Share TCP and UDP services
zrok supports sharing raw TCP and UDP network resources using the tcpTunnel and udpTunnel backend modes. Unlike
the proxy mode, which targets HTTP endpoints, tunnel modes forward the data payload directly to the target address,
making them suitable for any TCP or UDP service: SSH, databases, custom protocols, and more.
Tunnel shares are private only. There is no public frontend for raw TCP or UDP traffic; access requires another zrok
user running zrok2 access private on their end.
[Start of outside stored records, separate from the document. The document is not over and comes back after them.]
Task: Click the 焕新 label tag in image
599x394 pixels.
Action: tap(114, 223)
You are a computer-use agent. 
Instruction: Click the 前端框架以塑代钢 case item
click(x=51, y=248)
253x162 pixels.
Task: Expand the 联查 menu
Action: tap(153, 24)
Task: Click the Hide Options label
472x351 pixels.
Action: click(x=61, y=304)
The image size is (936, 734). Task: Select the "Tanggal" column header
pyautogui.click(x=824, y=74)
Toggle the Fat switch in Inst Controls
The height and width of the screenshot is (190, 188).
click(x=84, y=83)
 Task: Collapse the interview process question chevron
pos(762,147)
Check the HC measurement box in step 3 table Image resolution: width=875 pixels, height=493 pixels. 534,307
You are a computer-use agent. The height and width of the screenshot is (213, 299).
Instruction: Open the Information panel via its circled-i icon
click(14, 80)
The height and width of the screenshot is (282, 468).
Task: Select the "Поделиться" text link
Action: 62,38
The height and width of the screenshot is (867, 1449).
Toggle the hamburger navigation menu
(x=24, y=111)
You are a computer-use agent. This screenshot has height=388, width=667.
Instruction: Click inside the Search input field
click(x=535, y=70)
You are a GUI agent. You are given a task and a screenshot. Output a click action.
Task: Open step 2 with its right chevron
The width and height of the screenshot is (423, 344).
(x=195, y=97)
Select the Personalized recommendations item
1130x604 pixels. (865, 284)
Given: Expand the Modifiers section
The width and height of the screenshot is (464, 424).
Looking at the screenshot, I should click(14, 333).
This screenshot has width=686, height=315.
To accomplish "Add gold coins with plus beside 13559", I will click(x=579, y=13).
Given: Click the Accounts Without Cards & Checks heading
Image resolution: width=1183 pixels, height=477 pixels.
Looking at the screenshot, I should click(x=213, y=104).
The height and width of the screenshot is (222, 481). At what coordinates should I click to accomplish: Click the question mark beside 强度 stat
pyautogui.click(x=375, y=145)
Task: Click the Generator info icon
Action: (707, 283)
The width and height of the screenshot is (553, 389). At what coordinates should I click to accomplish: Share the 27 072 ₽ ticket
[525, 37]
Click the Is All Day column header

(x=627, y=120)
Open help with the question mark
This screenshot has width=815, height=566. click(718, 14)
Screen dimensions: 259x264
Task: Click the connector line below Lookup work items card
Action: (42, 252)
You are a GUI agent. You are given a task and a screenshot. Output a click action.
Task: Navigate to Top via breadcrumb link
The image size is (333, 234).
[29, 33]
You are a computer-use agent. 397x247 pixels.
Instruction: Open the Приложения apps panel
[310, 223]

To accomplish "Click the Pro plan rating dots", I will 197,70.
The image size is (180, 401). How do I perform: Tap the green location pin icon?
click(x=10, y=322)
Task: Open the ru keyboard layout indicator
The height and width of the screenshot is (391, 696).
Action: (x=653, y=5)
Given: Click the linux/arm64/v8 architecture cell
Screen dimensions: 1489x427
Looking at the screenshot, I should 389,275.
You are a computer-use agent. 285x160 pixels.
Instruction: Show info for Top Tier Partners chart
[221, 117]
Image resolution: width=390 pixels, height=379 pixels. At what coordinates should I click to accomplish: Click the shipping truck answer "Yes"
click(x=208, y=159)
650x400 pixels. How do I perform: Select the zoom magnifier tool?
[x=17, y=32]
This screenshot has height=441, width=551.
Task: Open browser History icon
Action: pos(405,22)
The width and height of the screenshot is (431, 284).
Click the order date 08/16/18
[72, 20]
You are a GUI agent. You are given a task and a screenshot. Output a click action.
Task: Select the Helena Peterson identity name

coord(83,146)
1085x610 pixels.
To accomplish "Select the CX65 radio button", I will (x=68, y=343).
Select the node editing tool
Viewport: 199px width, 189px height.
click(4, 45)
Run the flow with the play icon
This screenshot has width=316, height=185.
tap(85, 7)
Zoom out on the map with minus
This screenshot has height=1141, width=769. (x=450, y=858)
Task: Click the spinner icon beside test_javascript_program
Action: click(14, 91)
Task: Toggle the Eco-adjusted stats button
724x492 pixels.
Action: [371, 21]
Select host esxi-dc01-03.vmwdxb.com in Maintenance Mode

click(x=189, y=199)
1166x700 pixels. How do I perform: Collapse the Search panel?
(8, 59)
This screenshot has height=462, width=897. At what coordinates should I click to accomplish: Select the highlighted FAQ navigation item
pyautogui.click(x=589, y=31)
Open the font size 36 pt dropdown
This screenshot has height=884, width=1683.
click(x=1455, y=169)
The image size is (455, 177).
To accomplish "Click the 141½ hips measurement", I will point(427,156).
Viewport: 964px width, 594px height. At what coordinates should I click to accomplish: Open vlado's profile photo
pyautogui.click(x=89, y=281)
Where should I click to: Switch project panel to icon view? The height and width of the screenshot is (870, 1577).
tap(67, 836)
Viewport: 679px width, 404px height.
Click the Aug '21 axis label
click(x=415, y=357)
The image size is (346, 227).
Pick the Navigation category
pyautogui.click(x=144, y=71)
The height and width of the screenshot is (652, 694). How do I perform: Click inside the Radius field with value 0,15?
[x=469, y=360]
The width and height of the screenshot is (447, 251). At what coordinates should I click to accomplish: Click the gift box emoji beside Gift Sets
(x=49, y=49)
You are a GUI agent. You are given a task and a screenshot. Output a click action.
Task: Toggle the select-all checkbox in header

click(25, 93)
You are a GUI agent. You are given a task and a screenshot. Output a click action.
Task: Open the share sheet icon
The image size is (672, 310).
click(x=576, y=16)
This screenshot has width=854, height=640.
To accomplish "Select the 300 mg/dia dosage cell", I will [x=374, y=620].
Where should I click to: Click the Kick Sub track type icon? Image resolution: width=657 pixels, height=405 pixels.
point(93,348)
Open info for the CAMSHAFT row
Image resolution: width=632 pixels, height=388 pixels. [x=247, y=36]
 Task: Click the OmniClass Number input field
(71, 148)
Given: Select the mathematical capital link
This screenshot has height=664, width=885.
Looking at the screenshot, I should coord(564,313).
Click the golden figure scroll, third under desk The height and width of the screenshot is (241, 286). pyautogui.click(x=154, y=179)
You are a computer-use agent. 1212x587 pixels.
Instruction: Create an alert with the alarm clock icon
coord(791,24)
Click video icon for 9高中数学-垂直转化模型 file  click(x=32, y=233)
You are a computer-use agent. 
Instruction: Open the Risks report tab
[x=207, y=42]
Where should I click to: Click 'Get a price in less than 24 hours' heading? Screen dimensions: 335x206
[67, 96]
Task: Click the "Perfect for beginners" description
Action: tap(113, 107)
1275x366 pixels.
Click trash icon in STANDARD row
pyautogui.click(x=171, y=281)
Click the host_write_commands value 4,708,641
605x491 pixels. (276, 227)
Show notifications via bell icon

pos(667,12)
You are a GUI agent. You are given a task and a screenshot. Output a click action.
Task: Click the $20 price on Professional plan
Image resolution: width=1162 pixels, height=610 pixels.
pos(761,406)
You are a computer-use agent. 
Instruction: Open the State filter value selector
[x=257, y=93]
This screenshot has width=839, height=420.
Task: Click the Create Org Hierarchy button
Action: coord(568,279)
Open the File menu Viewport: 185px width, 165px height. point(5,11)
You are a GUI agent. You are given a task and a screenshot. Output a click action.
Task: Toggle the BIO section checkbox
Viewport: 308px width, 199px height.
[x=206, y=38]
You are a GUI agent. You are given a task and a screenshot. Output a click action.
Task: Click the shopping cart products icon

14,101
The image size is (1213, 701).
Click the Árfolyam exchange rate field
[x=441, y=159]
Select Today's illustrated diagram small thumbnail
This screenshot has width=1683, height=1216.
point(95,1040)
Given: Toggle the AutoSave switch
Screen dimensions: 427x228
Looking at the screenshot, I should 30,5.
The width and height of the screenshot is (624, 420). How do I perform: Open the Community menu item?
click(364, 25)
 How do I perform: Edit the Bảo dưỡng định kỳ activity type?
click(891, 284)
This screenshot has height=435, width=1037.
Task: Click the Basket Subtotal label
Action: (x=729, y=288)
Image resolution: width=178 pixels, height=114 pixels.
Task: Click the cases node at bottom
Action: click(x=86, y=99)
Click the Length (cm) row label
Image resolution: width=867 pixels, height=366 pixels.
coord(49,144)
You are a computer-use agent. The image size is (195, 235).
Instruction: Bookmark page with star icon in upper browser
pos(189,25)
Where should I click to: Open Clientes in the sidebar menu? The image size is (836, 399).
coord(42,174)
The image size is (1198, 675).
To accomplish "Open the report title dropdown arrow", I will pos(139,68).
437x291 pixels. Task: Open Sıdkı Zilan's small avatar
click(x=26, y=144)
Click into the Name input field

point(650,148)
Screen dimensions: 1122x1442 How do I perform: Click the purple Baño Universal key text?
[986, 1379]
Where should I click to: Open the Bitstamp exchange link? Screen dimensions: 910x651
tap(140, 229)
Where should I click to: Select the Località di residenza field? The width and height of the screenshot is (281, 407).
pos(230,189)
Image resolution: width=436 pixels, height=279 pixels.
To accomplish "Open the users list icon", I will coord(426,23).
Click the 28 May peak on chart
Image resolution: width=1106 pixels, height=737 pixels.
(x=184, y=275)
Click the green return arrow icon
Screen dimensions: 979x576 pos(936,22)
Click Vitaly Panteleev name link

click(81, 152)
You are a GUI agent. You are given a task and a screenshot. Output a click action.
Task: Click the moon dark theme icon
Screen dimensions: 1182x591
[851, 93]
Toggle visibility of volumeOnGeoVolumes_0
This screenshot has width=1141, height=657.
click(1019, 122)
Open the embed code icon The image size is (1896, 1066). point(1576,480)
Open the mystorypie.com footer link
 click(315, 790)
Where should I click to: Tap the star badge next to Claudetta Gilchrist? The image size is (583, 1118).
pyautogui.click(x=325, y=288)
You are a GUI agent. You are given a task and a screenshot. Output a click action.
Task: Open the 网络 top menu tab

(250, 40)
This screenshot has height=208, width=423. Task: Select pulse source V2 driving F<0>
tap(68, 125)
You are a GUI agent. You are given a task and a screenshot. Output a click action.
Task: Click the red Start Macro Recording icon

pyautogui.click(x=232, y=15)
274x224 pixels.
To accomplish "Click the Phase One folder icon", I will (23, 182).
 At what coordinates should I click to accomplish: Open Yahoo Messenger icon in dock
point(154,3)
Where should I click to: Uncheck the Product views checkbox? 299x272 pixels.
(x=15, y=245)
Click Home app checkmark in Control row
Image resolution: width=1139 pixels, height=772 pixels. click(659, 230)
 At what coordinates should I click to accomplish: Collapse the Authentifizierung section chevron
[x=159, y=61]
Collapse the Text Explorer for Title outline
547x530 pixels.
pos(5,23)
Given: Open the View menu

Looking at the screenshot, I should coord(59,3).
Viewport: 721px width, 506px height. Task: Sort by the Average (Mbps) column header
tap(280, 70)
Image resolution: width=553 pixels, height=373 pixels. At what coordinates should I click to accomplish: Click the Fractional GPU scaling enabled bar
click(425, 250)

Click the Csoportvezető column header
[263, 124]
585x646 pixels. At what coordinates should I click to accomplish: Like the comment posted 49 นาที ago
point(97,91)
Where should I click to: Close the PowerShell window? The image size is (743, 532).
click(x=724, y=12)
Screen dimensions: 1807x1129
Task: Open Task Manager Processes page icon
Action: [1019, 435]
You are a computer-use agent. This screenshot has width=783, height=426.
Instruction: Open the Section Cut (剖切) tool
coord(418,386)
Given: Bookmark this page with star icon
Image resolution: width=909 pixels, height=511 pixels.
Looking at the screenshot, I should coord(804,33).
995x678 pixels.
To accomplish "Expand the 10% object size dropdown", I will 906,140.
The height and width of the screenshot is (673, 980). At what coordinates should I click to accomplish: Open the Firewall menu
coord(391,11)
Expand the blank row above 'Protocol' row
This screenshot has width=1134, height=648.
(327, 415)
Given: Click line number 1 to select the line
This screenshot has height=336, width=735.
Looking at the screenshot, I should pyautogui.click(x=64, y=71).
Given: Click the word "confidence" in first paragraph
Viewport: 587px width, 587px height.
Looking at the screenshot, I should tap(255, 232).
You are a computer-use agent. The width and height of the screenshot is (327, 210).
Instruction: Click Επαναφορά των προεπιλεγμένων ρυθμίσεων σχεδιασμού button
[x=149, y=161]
SSH access to a remote machine
-
On the machine you want to access, create a private share of the SSH port:
zrok2 share private --backend-mode tcpTunnel localhost:22This creates a private share and outputs a share token (e.g.,
abc123). -
On your local machine, bind the share to a local port:
zrok2 access private --bind 127.0.0.1:2222 <share-token> -
Connect via SSH through the tunnel:
ssh -p 2222 user@127.0.0.1
Database on a remote server
-
On the remote machine, create a private share of the database port:
zrok2 share private --backend-mode tcpTunnel localhost:5432 -
On your local machine, bind the share to a local port:
zrok2 access private --bind 127.0.0.1:5432 <share-token> -
Connect with your database client:
psql -h 127.0.0.1 -p 5432 -U myuser mydatabase
UDP services
For UDP resources, use --backend-mode udpTunnel in place of tcpTunnel. The steps are the same.